I believe what you are really asking is why can't someone submit a second transaction that spends the same unspent transaction outputs (UTXO's) back themself. In that case, it's not really a matter of which one makes it into a block first, but a matter of which one gets relayed across the network first. Nodes will reject and refuse to relay any transactions which spends UTXO's that have been claimed by another transaction in their mempool. If they received the transaction to the deli first, then they would reject your double spend. Considering the speed at which new transactions get relayed, it would require some very precise timing (and quite a bit of luck) to get a 50/50 split of the network. Even if you could do this, then it it would also be a 50/50 chance that the clerk at the deli would see your first transaction. If his software is monitoring the half of the network that recognizes the second transaction as legitimate, then his cash register will say that you haven't paid him yet.

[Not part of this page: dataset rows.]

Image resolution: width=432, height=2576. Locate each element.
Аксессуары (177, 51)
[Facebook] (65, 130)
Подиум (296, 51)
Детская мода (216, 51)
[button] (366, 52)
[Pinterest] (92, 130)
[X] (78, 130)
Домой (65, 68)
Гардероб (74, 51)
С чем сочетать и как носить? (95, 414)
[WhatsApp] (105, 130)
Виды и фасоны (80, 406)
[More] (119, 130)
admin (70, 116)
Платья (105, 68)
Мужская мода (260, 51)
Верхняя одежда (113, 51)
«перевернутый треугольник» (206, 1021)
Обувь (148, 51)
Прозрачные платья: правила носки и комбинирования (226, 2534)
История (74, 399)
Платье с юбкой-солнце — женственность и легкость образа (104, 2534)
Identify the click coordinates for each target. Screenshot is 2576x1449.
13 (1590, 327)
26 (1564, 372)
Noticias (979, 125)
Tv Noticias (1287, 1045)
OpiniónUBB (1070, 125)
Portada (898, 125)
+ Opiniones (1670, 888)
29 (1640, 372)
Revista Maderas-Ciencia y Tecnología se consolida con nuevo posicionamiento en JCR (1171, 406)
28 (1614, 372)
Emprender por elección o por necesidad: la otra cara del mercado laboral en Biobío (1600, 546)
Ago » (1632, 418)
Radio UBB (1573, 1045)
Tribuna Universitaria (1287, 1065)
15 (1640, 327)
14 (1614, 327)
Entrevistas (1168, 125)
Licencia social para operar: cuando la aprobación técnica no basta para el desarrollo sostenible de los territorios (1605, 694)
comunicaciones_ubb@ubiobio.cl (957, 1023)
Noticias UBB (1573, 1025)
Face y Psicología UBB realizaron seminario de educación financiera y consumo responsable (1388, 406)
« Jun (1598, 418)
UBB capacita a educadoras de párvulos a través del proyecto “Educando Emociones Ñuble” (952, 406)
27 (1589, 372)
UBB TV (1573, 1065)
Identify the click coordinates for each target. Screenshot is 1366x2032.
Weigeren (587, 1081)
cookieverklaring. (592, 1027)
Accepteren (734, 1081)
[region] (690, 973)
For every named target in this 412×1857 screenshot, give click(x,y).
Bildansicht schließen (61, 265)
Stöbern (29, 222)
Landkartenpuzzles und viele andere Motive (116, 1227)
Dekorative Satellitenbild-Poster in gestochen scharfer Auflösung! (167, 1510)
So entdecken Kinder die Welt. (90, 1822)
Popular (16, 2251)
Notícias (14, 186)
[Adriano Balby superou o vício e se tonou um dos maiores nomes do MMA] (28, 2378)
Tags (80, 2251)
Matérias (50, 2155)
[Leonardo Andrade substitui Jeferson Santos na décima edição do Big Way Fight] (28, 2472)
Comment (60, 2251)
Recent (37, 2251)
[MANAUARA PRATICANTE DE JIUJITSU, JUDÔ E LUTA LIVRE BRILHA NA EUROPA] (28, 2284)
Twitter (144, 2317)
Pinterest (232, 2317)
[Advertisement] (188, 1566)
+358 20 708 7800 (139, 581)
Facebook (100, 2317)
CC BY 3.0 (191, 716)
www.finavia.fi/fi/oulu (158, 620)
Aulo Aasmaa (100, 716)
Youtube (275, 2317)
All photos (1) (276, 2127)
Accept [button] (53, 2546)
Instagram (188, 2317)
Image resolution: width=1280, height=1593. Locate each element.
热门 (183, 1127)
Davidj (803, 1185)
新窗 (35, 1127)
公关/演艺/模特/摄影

While attacks like these are possible, they are not easy. It's economics that really provides the protection against these zero-confirmation transaction double-spend attacks. It would cost more of your time and money to set up a crime like this than would offset the cost of your sandwich. Therefore, you won't do it. For larger transactions, it is always recommended to wait for the transaction to be included in a certain number of blocks, 6 being the agreed number for near-absolute safety.